Metropolitan Community Church to hold vigil to remember McArthur's victims
Two days after serial killer Bruce McArthur was sentenced to life in prison with no parole for 25 years, the community will come together in an interfaith, inclusive vigil to remember his victims.
The Metropolitan Community Church is holding "A Vigil for a Grieving Community" Sunday evening at 7:00 to mark the end of McArthur's crimes and the hope of a brighter future.
Rev. Jeff Rock told NEWSTALK1010 that a vigil was held around this time last year, when only five of the victims' names were known.
"With this week's trial, with a lot of the heartbreaking details coming to light, we felt it was necessary a year later to gather together once again as a community and realize only now can we start the healing journey," he said.
The vigil will have Hindu, Muslim and Indigenous participation as well as Christian traditions to represent the cultural and religious backgrounds of some of the victims of their families.
"[It's] open to all," Rock said. "It'll be a time of ritual, prayer and candle-lighting."

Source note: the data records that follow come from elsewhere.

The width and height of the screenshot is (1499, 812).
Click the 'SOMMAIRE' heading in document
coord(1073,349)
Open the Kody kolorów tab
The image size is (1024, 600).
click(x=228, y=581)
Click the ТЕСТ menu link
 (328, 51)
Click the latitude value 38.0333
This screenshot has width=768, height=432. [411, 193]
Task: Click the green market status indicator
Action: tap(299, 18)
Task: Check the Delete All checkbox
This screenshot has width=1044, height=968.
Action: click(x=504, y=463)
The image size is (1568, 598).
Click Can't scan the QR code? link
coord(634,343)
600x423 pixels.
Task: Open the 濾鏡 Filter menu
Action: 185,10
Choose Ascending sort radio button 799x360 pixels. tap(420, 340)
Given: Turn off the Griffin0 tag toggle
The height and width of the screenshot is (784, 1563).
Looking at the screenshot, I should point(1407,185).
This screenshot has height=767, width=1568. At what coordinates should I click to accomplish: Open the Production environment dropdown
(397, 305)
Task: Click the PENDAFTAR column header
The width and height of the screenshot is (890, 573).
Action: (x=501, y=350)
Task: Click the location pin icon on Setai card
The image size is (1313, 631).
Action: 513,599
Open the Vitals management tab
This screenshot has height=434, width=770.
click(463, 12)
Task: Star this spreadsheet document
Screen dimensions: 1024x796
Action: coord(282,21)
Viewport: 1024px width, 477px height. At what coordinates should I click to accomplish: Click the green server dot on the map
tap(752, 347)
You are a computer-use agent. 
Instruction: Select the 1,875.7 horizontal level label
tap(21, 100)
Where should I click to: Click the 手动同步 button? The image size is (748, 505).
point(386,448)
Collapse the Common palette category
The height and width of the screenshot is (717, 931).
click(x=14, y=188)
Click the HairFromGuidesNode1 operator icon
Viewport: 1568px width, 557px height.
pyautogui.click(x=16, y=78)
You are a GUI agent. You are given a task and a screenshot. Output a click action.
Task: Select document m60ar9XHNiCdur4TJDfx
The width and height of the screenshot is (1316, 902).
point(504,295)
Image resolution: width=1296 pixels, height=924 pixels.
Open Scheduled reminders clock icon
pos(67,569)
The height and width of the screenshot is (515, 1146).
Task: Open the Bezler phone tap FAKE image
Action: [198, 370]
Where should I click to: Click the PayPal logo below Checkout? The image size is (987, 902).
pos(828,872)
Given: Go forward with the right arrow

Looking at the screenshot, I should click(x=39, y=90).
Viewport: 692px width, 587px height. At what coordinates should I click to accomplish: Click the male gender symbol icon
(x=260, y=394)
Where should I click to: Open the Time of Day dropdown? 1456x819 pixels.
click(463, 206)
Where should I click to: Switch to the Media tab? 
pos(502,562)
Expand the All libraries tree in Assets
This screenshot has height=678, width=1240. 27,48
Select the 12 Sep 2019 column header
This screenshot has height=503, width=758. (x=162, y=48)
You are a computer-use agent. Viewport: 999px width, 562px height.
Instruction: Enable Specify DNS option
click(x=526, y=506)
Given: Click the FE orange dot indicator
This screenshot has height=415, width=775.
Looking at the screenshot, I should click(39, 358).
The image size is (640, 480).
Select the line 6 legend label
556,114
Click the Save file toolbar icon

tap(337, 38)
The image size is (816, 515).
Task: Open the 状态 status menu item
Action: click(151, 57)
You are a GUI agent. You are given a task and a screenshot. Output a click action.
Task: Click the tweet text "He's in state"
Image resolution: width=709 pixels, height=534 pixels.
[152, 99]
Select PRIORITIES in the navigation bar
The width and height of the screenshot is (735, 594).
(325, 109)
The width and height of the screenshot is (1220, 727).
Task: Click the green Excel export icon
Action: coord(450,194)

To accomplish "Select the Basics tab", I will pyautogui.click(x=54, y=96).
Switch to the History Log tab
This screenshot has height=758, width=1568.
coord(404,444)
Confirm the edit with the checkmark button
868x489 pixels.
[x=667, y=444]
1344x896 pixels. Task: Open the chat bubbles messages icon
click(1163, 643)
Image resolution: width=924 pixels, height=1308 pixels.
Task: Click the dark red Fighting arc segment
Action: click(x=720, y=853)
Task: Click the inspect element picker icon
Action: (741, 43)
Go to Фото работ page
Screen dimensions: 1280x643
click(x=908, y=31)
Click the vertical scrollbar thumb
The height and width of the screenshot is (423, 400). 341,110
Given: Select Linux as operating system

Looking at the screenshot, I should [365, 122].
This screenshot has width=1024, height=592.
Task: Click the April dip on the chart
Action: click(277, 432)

"The idea is that we come together in solidarity and begin the healing process, have a good cry and prepare to move forward, and commit to doing better and loving each other more freely as a community."
Rock says there's a sense of relief within the LGBTQ community but also a sense that their safety has been shattered.
"This crime has been a reminder that we still have a lot of work to do," he added.
Rev. Deana Dudley - who gave a victim impact statement during the sentencing hearing on behalf of the LGBTQ community - will also be speaking at the vigil.